* Your objective
Once the line with "Task: Click the blue dot beside 热门文章" is found in the entries below, repeat it and each following line exactly, up to and including the line with "Click the external". Add no other lines.
┏━━
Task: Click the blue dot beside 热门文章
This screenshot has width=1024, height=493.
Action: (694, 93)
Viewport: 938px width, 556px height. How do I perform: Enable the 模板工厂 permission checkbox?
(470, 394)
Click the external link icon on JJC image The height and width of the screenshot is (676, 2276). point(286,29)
┗━━
┏━━
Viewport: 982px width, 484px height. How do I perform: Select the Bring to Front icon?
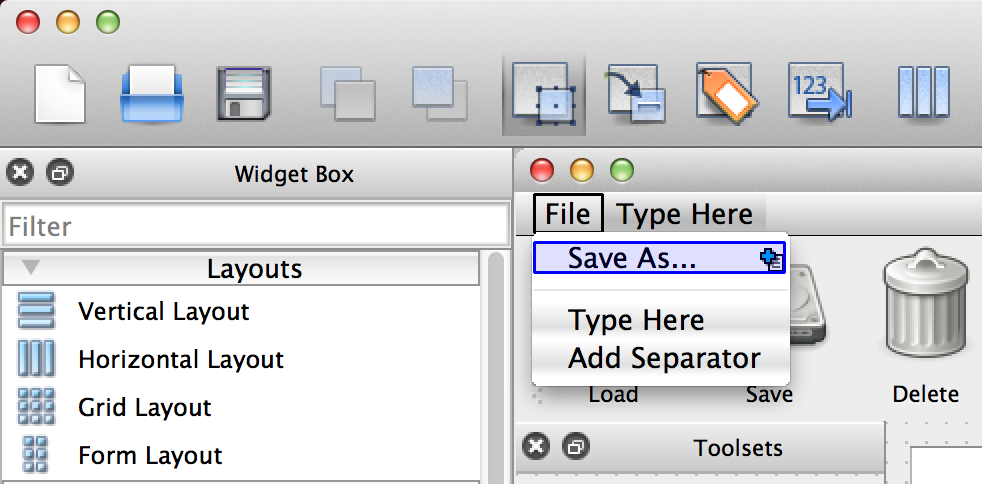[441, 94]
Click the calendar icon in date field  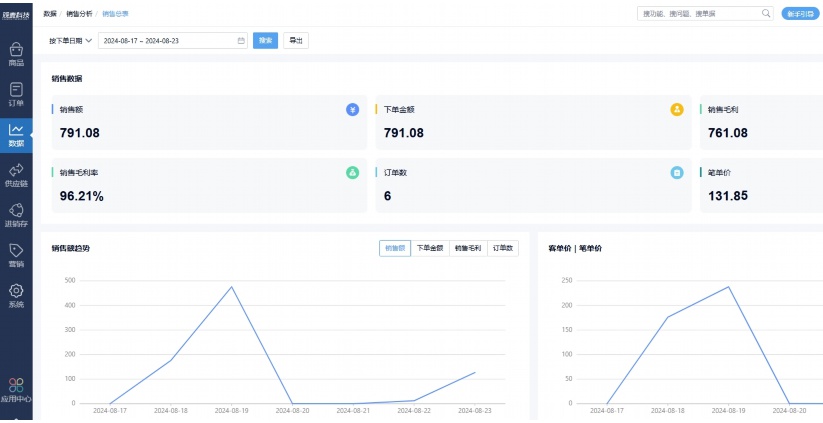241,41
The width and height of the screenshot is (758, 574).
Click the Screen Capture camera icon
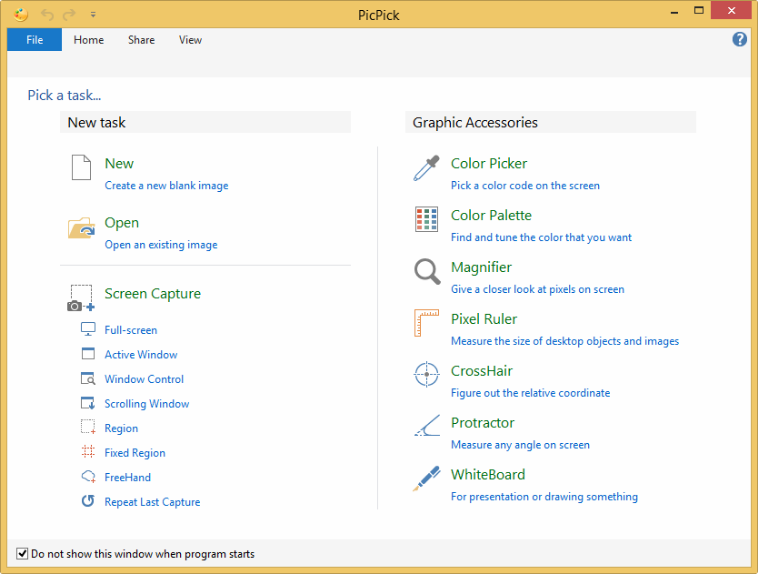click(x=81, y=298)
┗━━
* Reply to the exercise
Task: Click the blue dot beside 热门文章
This screenshot has width=1024, height=493.
Action: (694, 93)
Viewport: 938px width, 556px height. How do I perform: Enable the 模板工厂 permission checkbox?
(470, 394)
Click the external link icon on JJC image The height and width of the screenshot is (676, 2276). point(286,29)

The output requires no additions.